The research process involved numerous chambers of commerce, including the Youngstown/Warren Regional Chamber, and other stakeholders across the state.

THE BLUEPRINT

Ohio BOLD, noting that “innovation is the key driver of economic growth,” details three strategies on how the state can bolster innovation.

The primary strategy is to create the four statewide innovation hubs.

Foundation officials said the plan does not treat the hubs as geographic entities, but as areas where existing innovation can grow.

As Katie Koglman, foundation executive director, put it: “How can we take what you’re doing here in Youngstown and scale it?”

The organization also identified a need for more funding opportunities for entrepreneurs, especially at levels beyond seed funding.

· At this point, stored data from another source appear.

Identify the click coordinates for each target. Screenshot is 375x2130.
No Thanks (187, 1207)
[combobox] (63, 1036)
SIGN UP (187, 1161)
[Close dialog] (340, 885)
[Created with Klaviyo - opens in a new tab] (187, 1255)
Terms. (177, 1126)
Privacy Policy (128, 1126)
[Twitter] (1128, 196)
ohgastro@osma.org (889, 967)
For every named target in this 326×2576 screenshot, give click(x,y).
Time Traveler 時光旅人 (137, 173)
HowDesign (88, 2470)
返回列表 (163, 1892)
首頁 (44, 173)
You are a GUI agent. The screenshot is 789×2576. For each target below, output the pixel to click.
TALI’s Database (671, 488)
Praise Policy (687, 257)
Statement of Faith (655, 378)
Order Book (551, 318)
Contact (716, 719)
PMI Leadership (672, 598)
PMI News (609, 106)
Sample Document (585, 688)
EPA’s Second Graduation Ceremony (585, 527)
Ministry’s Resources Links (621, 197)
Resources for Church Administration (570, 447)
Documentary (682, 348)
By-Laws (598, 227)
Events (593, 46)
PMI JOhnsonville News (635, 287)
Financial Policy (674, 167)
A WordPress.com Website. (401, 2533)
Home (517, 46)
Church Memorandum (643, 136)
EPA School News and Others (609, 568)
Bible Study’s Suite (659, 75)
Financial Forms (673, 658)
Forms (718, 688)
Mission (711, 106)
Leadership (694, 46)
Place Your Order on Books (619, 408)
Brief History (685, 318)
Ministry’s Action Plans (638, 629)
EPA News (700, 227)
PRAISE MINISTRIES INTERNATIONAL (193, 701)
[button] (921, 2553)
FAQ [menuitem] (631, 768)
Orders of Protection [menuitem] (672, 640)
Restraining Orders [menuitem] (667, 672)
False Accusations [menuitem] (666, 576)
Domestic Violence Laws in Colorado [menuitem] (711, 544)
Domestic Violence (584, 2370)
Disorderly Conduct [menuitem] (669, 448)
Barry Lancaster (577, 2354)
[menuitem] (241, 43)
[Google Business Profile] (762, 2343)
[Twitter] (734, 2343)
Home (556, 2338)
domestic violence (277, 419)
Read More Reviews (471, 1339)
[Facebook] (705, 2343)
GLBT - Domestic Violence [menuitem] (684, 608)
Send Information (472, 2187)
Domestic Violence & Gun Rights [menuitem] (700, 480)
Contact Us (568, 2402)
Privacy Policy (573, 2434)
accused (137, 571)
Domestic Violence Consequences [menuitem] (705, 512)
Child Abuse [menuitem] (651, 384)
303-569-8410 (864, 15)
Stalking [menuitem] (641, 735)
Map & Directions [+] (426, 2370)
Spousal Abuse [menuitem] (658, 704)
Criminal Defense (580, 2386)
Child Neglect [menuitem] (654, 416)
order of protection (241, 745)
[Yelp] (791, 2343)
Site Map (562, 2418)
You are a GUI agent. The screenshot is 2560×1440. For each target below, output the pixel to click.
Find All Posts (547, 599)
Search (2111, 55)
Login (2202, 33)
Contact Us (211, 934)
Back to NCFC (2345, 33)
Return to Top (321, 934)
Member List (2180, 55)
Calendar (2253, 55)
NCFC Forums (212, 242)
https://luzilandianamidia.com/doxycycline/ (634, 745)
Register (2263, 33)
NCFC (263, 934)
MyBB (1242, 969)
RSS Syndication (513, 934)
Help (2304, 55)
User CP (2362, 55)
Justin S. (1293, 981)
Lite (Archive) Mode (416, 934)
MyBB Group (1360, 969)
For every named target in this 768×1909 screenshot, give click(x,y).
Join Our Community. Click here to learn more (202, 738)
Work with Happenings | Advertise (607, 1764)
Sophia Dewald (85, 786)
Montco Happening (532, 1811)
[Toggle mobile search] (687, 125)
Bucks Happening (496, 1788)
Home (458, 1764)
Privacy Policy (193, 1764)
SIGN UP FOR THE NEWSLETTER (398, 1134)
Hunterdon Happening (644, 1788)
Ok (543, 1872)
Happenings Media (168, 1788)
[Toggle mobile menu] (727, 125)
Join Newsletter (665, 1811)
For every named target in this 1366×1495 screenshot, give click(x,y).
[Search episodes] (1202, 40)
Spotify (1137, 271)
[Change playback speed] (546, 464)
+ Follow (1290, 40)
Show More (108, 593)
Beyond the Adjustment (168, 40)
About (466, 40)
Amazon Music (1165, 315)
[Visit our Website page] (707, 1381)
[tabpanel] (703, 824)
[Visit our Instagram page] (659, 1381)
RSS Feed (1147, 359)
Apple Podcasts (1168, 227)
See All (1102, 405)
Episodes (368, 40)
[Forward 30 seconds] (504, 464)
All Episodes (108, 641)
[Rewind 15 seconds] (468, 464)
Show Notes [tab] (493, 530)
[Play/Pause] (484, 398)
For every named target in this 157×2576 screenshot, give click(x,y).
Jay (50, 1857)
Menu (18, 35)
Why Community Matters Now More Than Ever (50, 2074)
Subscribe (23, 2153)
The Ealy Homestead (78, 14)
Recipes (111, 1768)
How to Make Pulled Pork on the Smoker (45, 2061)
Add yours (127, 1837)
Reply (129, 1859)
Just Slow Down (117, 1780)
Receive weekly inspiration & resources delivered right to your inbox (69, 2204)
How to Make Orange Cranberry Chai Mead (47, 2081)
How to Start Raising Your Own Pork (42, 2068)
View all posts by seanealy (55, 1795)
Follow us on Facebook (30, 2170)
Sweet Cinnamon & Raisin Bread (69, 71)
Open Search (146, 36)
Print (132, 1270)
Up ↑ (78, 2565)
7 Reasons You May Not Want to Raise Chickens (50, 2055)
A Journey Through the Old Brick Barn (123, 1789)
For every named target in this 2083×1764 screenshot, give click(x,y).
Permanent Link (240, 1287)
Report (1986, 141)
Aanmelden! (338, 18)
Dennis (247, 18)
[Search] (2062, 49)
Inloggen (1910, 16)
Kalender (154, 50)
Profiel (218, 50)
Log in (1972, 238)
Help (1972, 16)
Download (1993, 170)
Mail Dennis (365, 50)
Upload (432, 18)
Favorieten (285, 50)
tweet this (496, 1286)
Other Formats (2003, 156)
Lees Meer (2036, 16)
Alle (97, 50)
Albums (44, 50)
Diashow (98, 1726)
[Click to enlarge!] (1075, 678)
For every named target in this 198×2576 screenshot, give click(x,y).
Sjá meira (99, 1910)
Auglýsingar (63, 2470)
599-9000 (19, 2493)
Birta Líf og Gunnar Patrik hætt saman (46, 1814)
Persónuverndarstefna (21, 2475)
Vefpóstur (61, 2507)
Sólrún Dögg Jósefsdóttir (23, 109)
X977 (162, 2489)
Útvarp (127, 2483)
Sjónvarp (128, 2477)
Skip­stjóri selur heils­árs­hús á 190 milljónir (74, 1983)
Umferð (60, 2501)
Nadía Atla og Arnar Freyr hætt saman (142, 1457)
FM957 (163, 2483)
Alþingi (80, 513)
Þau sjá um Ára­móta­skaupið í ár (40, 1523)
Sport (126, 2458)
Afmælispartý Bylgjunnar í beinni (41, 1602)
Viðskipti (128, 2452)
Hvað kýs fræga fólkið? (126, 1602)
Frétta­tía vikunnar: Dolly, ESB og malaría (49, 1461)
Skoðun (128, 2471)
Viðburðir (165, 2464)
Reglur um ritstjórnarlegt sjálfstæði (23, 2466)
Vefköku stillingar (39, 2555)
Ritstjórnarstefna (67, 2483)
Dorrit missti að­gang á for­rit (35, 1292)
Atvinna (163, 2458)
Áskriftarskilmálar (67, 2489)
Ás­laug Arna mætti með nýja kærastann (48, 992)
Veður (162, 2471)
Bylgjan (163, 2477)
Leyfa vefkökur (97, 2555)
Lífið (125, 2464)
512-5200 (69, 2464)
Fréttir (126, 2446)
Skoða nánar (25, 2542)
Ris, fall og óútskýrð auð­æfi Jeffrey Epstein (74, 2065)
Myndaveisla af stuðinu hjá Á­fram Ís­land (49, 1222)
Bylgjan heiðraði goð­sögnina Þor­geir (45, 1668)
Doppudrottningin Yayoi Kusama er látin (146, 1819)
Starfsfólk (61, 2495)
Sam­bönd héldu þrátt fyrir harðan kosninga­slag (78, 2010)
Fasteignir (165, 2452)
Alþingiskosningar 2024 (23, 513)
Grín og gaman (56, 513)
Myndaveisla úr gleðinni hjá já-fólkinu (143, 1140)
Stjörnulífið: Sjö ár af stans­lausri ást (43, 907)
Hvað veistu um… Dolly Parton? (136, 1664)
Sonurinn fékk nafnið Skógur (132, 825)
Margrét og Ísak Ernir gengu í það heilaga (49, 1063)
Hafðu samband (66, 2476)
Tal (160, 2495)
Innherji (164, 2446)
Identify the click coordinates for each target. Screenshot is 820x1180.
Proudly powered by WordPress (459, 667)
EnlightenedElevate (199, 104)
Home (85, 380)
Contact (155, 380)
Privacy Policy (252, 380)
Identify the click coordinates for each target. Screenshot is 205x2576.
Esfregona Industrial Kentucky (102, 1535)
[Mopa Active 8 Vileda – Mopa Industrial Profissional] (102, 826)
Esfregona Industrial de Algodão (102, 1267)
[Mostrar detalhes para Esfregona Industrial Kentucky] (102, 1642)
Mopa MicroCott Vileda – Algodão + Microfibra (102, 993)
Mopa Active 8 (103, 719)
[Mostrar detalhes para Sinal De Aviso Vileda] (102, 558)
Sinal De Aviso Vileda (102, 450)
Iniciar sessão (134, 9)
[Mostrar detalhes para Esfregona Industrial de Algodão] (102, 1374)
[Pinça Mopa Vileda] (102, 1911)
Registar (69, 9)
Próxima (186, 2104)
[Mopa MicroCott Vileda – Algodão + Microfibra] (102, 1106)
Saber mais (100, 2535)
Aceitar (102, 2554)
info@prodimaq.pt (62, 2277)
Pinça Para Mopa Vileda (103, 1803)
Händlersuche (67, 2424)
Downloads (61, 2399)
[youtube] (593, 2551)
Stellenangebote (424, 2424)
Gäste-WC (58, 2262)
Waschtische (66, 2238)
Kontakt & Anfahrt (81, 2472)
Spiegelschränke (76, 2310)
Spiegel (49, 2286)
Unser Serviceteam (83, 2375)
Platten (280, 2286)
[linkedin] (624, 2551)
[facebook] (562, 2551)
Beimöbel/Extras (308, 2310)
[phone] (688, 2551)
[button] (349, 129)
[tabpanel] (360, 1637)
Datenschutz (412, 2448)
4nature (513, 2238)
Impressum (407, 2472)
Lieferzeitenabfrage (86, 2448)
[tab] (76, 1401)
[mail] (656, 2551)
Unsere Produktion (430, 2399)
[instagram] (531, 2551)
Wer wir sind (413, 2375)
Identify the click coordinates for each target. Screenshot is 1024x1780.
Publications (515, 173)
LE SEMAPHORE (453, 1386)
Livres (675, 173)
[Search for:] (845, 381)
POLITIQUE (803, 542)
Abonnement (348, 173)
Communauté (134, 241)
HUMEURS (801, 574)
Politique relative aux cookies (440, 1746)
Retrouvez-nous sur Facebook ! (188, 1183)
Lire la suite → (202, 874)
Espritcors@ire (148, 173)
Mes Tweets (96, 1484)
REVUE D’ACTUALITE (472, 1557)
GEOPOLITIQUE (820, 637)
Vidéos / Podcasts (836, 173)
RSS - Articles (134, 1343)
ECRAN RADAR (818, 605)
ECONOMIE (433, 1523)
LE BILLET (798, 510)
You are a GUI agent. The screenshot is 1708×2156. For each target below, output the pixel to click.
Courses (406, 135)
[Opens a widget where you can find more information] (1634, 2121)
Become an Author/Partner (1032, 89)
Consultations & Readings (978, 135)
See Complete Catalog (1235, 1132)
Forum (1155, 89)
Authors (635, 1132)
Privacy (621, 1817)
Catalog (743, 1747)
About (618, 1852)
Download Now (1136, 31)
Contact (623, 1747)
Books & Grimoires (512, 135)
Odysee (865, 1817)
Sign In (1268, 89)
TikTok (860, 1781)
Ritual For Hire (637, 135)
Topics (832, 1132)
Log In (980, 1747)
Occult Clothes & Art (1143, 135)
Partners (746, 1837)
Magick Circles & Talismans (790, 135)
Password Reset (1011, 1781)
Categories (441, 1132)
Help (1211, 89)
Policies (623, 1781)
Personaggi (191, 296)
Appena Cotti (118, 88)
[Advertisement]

The third component of the plan focuses on developing, retaining and attracting talent to meet Ohio’s industry demands.

The plan includes a number of action items for each strategy, as well as possible funding sources.

Those involved in the research say much of the funding already exists and simply needs to be redirected. One such source is a state Research & Development Bond, a significant funding source for YBI, that expires next year. The plan recommends voters be asked to renew the bond.

Now that the research foundation has presented its findings, it is up to organizations such as the state chamber of commerce and the Youngstown/Warren Regional Chamber to lobby on its behalf.

“Our hope and belief is they will take pieces and parts and do that advocacy with politicians,” Koglman said.

James Dignan, president and CEO of the Youngstown/Warren Regional Chamber, said his agency supports the blueprint and will advocate for it.